The hallucination question (the one that gets you the job)
When an interviewer asks how you would handle hallucinations in a RAG system, do not say "better prompts" or "a bigger model." Say this:
"First I check whether it failed at retrieval or at generation."
That one sentence tells them you understand RAG has two independent places to fail. Retrieval failure means the right chunk never made it into the prompt, so you fix the index: chunk size, the embedding model, how many chunks you pull, or adding a reranker.

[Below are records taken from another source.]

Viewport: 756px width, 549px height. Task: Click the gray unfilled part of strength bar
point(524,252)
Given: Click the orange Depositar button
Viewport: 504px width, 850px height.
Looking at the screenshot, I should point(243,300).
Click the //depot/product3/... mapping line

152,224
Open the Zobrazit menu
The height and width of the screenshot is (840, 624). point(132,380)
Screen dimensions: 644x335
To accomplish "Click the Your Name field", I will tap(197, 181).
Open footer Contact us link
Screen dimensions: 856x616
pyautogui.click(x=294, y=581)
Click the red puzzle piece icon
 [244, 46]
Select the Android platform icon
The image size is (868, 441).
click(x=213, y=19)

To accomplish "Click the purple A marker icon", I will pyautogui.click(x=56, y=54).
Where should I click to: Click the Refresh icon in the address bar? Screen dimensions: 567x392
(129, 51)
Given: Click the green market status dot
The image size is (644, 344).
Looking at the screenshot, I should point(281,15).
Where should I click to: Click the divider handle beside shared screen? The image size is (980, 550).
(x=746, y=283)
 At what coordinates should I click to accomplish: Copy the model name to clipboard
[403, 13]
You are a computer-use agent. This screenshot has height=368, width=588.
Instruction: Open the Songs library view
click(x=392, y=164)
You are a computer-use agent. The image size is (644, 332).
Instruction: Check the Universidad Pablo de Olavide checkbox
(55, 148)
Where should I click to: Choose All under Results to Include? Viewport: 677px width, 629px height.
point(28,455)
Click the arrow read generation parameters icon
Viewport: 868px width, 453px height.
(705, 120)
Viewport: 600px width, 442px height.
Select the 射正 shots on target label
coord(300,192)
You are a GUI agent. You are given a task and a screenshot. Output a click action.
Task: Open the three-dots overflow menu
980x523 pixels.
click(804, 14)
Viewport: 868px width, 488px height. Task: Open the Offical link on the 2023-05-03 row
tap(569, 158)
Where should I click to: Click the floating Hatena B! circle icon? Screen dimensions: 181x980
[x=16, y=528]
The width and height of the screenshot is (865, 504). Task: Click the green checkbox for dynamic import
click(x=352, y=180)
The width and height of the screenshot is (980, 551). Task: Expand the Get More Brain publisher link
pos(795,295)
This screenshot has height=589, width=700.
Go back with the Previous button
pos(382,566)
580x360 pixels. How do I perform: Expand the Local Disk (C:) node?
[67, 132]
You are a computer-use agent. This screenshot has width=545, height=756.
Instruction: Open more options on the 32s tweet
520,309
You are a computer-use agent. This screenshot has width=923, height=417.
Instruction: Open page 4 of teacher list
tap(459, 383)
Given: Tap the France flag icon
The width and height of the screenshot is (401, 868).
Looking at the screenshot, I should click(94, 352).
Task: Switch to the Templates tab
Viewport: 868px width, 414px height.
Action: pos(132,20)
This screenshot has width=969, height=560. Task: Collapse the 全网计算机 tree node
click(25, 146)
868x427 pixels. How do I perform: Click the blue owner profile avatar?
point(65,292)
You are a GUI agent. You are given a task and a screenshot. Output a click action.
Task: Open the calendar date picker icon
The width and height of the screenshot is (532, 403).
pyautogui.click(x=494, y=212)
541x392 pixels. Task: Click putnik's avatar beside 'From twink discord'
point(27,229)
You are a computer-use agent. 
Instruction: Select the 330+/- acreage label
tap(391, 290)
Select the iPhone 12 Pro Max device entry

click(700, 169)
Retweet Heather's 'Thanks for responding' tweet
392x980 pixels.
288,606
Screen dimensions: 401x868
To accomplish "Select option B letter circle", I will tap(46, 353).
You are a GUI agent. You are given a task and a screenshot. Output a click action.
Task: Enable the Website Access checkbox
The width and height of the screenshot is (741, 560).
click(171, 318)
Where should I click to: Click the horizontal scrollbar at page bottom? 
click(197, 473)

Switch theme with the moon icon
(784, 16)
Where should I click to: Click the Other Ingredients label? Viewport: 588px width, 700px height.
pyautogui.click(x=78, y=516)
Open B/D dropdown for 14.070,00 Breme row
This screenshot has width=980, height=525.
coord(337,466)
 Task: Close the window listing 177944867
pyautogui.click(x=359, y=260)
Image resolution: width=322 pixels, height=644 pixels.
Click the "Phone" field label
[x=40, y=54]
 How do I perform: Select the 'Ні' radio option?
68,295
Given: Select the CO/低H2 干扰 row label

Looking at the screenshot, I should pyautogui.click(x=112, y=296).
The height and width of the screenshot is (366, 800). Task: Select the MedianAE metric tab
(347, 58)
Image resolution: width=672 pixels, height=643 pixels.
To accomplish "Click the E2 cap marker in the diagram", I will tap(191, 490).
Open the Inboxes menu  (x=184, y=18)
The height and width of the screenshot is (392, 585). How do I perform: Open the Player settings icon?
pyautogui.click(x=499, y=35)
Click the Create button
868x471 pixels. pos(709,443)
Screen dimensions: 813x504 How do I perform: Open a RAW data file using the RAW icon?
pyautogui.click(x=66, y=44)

Generation failure means the correct context was right there and the model still ignored it or made something up, so you fix the prompt, the instructions, or the model. Same symptom, two completely different fixes, and knowing which one you are looking at is the whole skill.
10 follow-up questions interviewers ask about RAG
Once you handle the three levels, this is where the conversation usually goes. Short answers you can build on:
- What is an embedding, really? A vector that places a piece of text in a space where distance means semantic similarity. Similar meaning, nearby vectors.
- Why not just stuff everything into the context window? Cost, latency, and the model losing focus in long context. Retrieval sends only the relevant slice, so it scales to millions of documents a context window could never hold.
- How do you pick chunk size? You test it on your own data. Start around a few hundred tokens with some overlap so ideas are not cut at the boundary, then measure retrieval quality and adjust.
- What is a reranker? A second, slower model that re-scores the top retrieved chunks for actual relevance. You retrieve a wide net cheaply, then rerank to keep only the best few before injecting.
- What is chunk overlap and why use it? Repeating a bit of text between neighbouring chunks so a sentence split across a boundary still shows up whole in at least one chunk.
- How do you evaluate a RAG system? Split it in two. Retrieval metrics (did the right chunks come back) and generation metrics (was the final answer faithful to them). Measuring end to end only hides which half is broken.
- What is hybrid search? Combining vector similarity with old-fashioned keyword search. Keywords catch exact terms, product codes, and names that embeddings blur; vectors catch meaning. Together they beat either alone.
- When should you not use RAG? When the knowledge is small and static enough to fit in the prompt, or when the task needs reasoning rather than lookup. RAG adds moving parts, so only pay for it when you need fresh or private facts.
- RAG or fine-tuning? RAG teaches the model new facts it can cite and update instantly. Fine-tuning teaches it new behaviour or style. Facts change, so most knowledge problems want RAG, not a retrain.
- How do you stop it answering when retrieval finds nothing good? Threshold on the similarity score, and instruct the model to say it does not know when the top chunks are below it. A RAG system that admits it has no answer beats one that invents a confident wrong one.
Save this before your next interview. If you can move through all three levels and field a couple of these follow-ups, you will sound like someone who has shipped RAG, not someone who watched a video about it.